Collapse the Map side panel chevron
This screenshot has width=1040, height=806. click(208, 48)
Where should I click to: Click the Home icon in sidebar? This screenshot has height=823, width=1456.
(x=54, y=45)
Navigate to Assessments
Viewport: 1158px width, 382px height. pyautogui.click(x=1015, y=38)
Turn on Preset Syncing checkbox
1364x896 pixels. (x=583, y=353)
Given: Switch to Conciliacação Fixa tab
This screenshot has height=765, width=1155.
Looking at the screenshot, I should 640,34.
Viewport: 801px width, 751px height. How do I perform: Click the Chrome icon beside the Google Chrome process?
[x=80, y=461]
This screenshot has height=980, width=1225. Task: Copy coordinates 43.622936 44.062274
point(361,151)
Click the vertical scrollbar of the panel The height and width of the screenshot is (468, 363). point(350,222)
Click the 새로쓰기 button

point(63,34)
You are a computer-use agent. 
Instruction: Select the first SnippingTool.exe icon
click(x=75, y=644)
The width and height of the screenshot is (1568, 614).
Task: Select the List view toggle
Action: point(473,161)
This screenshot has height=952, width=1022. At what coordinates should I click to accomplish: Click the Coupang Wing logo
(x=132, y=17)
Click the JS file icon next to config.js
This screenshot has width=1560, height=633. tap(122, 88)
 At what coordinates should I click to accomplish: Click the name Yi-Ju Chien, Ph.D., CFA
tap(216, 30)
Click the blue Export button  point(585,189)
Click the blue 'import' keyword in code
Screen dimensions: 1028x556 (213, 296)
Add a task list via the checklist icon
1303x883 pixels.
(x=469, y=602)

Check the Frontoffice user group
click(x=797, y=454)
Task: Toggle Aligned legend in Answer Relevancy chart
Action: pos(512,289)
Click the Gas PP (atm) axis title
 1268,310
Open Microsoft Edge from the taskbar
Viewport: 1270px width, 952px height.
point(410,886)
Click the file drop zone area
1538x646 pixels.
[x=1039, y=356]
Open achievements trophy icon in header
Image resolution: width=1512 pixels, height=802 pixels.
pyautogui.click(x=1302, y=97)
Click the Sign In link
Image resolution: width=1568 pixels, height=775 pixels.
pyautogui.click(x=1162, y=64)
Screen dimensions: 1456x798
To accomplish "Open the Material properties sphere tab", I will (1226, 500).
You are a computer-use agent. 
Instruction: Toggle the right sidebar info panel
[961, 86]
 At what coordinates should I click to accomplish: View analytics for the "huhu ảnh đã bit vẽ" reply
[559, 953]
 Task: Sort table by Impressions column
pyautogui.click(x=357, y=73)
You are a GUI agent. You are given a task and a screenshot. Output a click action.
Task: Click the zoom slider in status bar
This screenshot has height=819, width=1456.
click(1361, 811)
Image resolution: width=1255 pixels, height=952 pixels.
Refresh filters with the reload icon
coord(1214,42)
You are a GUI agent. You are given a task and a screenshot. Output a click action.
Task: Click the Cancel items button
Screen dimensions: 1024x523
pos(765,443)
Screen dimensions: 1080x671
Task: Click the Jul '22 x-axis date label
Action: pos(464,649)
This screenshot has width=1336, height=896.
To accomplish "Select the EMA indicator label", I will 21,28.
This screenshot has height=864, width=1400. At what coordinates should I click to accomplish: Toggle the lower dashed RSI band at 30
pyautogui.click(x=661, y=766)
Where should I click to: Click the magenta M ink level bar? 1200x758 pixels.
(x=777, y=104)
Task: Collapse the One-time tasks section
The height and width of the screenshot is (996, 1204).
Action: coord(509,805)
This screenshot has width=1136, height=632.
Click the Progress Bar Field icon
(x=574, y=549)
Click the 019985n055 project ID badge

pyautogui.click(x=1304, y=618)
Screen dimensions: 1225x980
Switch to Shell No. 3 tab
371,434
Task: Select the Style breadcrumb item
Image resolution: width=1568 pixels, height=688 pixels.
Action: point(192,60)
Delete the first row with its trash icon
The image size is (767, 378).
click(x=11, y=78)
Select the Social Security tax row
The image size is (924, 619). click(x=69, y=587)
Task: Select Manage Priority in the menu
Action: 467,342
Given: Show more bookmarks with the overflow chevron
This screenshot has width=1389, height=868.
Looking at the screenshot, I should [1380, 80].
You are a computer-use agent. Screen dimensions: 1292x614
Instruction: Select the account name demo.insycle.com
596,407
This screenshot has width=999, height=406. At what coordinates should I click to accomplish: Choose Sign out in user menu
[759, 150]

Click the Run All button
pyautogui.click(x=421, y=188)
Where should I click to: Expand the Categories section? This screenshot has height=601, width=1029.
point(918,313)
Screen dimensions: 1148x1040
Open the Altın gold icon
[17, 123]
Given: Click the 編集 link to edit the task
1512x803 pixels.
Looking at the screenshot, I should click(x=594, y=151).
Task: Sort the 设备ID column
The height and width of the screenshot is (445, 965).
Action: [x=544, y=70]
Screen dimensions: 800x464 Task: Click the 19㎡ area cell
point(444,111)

□ □ □ □ □ □ □

TASK INSTRUCTIONS ->
Rewrite the listing above with "Instruction" switched to "Goal" throughout, leaving everything else unchanged.

TASK RESULT ->
Collapse the Map side panel chevron
This screenshot has width=1040, height=806. click(208, 48)
Where should I click to: Click the Home icon in sidebar? This screenshot has height=823, width=1456.
(x=54, y=45)
Navigate to Assessments
Viewport: 1158px width, 382px height. pyautogui.click(x=1015, y=38)
Turn on Preset Syncing checkbox
1364x896 pixels. (x=583, y=353)
Given: Switch to Conciliacação Fixa tab
This screenshot has height=765, width=1155.
Looking at the screenshot, I should 640,34.
Viewport: 801px width, 751px height. How do I perform: Click the Chrome icon beside the Google Chrome process?
[x=80, y=461]
This screenshot has height=980, width=1225. Task: Copy coordinates 43.622936 44.062274
point(361,151)
Click the vertical scrollbar of the panel The height and width of the screenshot is (468, 363). point(350,222)
Click the 새로쓰기 button

point(63,34)
You are a computer-use agent. 
Goal: Select the first SnippingTool.exe icon
click(x=75, y=644)
The width and height of the screenshot is (1568, 614).
Task: Select the List view toggle
Action: point(473,161)
This screenshot has height=952, width=1022. At what coordinates should I click to accomplish: Click the Coupang Wing logo
(x=132, y=17)
Click the JS file icon next to config.js
This screenshot has width=1560, height=633. tap(122, 88)
 At what coordinates should I click to accomplish: Click the name Yi-Ju Chien, Ph.D., CFA
tap(216, 30)
Click the blue Export button  point(585,189)
Click the blue 'import' keyword in code
Screen dimensions: 1028x556 (213, 296)
Add a task list via the checklist icon
1303x883 pixels.
(x=469, y=602)

Check the Frontoffice user group
click(x=797, y=454)
Task: Toggle Aligned legend in Answer Relevancy chart
Action: pos(512,289)
Click the Gas PP (atm) axis title
 1268,310
Open Microsoft Edge from the taskbar
Viewport: 1270px width, 952px height.
point(410,886)
Click the file drop zone area
1538x646 pixels.
[x=1039, y=356]
Open achievements trophy icon in header
Image resolution: width=1512 pixels, height=802 pixels.
pyautogui.click(x=1302, y=97)
Click the Sign In link
Image resolution: width=1568 pixels, height=775 pixels.
pyautogui.click(x=1162, y=64)
Screen dimensions: 1456x798
To accomplish "Open the Material properties sphere tab", I will (1226, 500).
You are a computer-use agent. 
Goal: Toggle the right sidebar info panel
[961, 86]
 At what coordinates should I click to accomplish: View analytics for the "huhu ảnh đã bit vẽ" reply
[559, 953]
 Task: Sort table by Impressions column
pyautogui.click(x=357, y=73)
You are a GUI agent. You are given a task and a screenshot. Output a click action.
Task: Click the zoom slider in status bar
This screenshot has height=819, width=1456.
click(1361, 811)
Image resolution: width=1255 pixels, height=952 pixels.
Refresh filters with the reload icon
coord(1214,42)
You are a GUI agent. You are given a task and a screenshot. Output a click action.
Task: Click the Cancel items button
Screen dimensions: 1024x523
pos(765,443)
Screen dimensions: 1080x671
Task: Click the Jul '22 x-axis date label
Action: pos(464,649)
This screenshot has width=1336, height=896.
To accomplish "Select the EMA indicator label", I will 21,28.
This screenshot has height=864, width=1400. At what coordinates should I click to accomplish: Toggle the lower dashed RSI band at 30
pyautogui.click(x=661, y=766)
Where should I click to: Click the magenta M ink level bar? 1200x758 pixels.
(x=777, y=104)
Task: Collapse the One-time tasks section
The height and width of the screenshot is (996, 1204).
Action: coord(509,805)
This screenshot has width=1136, height=632.
Click the Progress Bar Field icon
(x=574, y=549)
Click the 019985n055 project ID badge

pyautogui.click(x=1304, y=618)
Screen dimensions: 1225x980
Switch to Shell No. 3 tab
371,434
Task: Select the Style breadcrumb item
Image resolution: width=1568 pixels, height=688 pixels.
Action: point(192,60)
Delete the first row with its trash icon
The image size is (767, 378).
click(x=11, y=78)
Select the Social Security tax row
The image size is (924, 619). click(x=69, y=587)
Task: Select Manage Priority in the menu
Action: 467,342
Given: Show more bookmarks with the overflow chevron
This screenshot has width=1389, height=868.
Looking at the screenshot, I should [1380, 80].
You are a computer-use agent. Screen dimensions: 1292x614
Goal: Select the account name demo.insycle.com
596,407
This screenshot has width=999, height=406. At what coordinates should I click to accomplish: Choose Sign out in user menu
[759, 150]

Click the Run All button
pyautogui.click(x=421, y=188)
Where should I click to: Expand the Categories section? This screenshot has height=601, width=1029.
point(918,313)
Screen dimensions: 1148x1040
Open the Altın gold icon
[17, 123]
Given: Click the 編集 link to edit the task
1512x803 pixels.
Looking at the screenshot, I should click(x=594, y=151).
Task: Sort the 设备ID column
The height and width of the screenshot is (445, 965).
Action: [x=544, y=70]
Screen dimensions: 800x464 Task: Click the 19㎡ area cell
point(444,111)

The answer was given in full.